I completely agree and I should have prefaced what I wrote as only applying to neurotypical children. I have in-depth experience and knowledge of neurodiverse children so I understand. My nephew is AuDHD and we’ve had full on criticism from other diners thrown at us before, so I know what that feels like.

However I know people who definitely have completely neurotypical kids, who will shove them on devices when they’re out for a meal. I do judge them.

RhaenysRocks · 31/08/2025 20:12

@Wedonttalkaboutboris it's ok, I do get it. My DS is also AuADHD . He's actually ok at restaurants but at family gatherings he can only do so long then he gets to and sit in a corner with a phone or similar..much to the disapproval of various relatives who don't get it.

Havesomecommonsense · 31/08/2025 20:14

Yeah I also get the ND thing but I think screen use in NT kids is up significantly and a worry

OP posts:
Anchorage56 · 31/08/2025 22:16

RhaenysRocks · 31/08/2025 19:14

I'm really not sure why you're trying to be so unpleasant to the OP. She's been measured and polite and tried to keep the discussion focused. You're just trying to pick a fight or entertain yourself or something...not quite sure what purpose it serves.

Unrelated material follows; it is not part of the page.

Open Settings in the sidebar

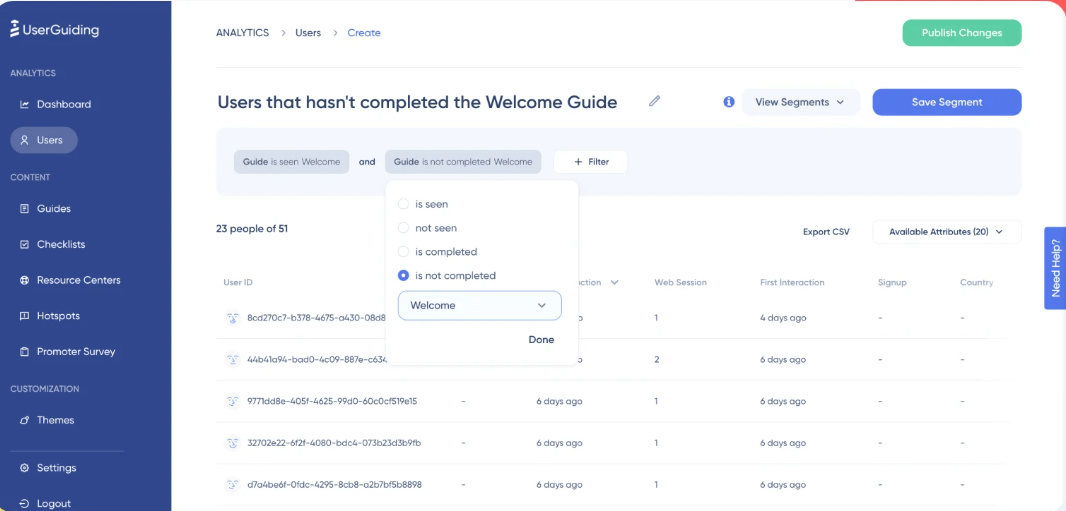click(56, 468)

We have been back and forth over several pages. Takes two to tango. I do reply and so does she hence the ongoing.

RhaenysRocks · 31/08/2025 22:39

Anchorage56 · 31/08/2025 22:16

We have been back and forth over several pages. Takes two to tango. I do reply and so does she hence the ongoing.

Nah..you've been baiting her, trying to undermine her argument and pull irrelevant personal info from her . She's maintained her position and account from P1. It's totally irrelevant actually if her particular anecdote is true or not. It serves to illustrate and catalyse an important discussion, which you seem to want to derail for your own amusement.

Petitchat · 31/08/2025 23:18

Anchorage56 · 31/08/2025 22:16

We have been back and forth over several pages. Takes two to tango. I do reply and so does she hence the ongoing.

But what is it you actually wish to discuss?
I don't understand......

Havesomecommonsense · 01/09/2025 05:39

Me neither. I think the conversation is a useful one to have. I have noticed that MN has been more full of the people who come on threads to attack posters or pick apart their posts to try and quiet them down/derail the thread. Unsure why.